— Вы записали много камерных сочинений?
— Не очень. Я уже говорил, что записывал пластинки тогда, когда меня приглашали. «Пиковую даму» в 86 году мы записали очень быстренько. Свою последнюю пластинку с итальянскими песнями я писал 3—4 месяца. Дубли были, но немного дублей. На пробах мне мог удаться один романс, на концерте — совсем другой, на записи — третий.
Обиднее всего то, что в своем глазу ты не видишь бревна. Когда ты ошибаешься — это в порядке вещей. Но когда щелкает смычок, или какой-то треск, или какая-то нота не вместе у оркестра, а ты поешь полным голосом, то на это почему-то особенно обижаешься на записи. Ведь голос-то у тебя внутри твой собственный, живой, который может сесть, а скрипка не может сесть, если на ней повторить мотив. Любой инструмент может повторить одну и ту же фразу 20—30 раз без особых последствий для себя. А голос человеческий имеет способность уставать, то есть терять качество.

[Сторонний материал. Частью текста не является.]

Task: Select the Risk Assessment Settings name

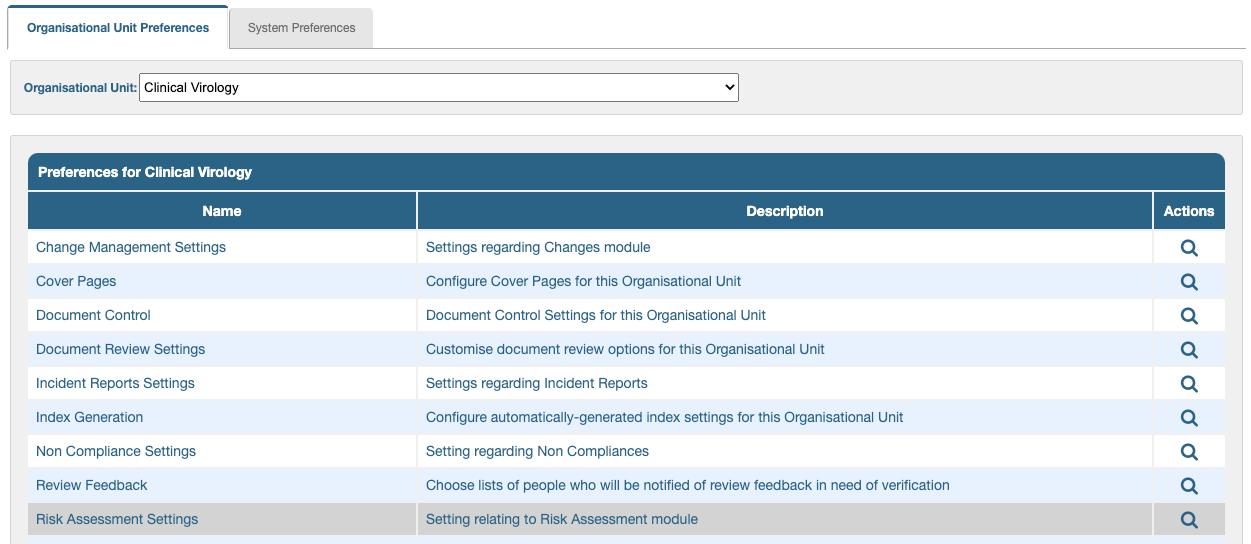Action: (117, 519)
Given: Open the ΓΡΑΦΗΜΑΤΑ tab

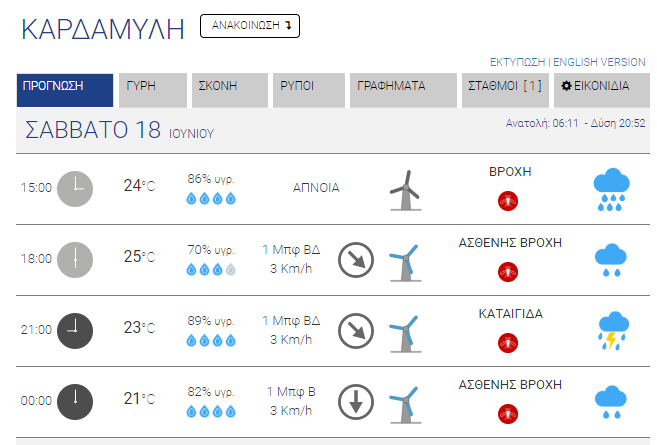Looking at the screenshot, I should click(403, 90).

Итальянские песни, что я записал последними в России, пели и Корелли, и Джильи, и Ди Стефано, и Карузо, и, в том числе, Ланца. Только у него я слышал английские песни. Мне безумно нравился Ланца, его манера исполнения и его выразительность. Но я все делал по-своему. Я так считаю. Я вообще бы не подошел к этим песням. Это вина музыкального редактора на радио Ларисы Останковой. Она меня умолила, упросила, настояла в конце концов на том, чтобы я их записал. Честно говоря, я уступил. Так появилась эта пластинка. А потом меня пригласили на телевидение и даже фильм сняли «Такая большая любовь». Сейчас я благодарен Ларисе за то, что она своей настойчивостью преодолела мое безразличие.
— Можно ли узнать у вас о том, из чего состоит день певца. Как вы жили перед спектаклем?
— В молодости или потом? В молодости я несся, как самый быстрый, как самый оснащенный клипер, под всеми парусами. А потом... Режим, режим, режим! У меня по этому поводу нет ничего особенного, что бы я мог вам сообщить. Это была нормальная жизнь. Это значит за несколько дней до спектакля — никаких излишеств: не есть острого, не употреблять спиртного, от интимной жизни воздерживаться. Но это обычная гигиена артиста.
— Как вы жили после спектакля? Вот вы спели спектакль и домой. Вы что, прокручиваете все в голове? Или не домой?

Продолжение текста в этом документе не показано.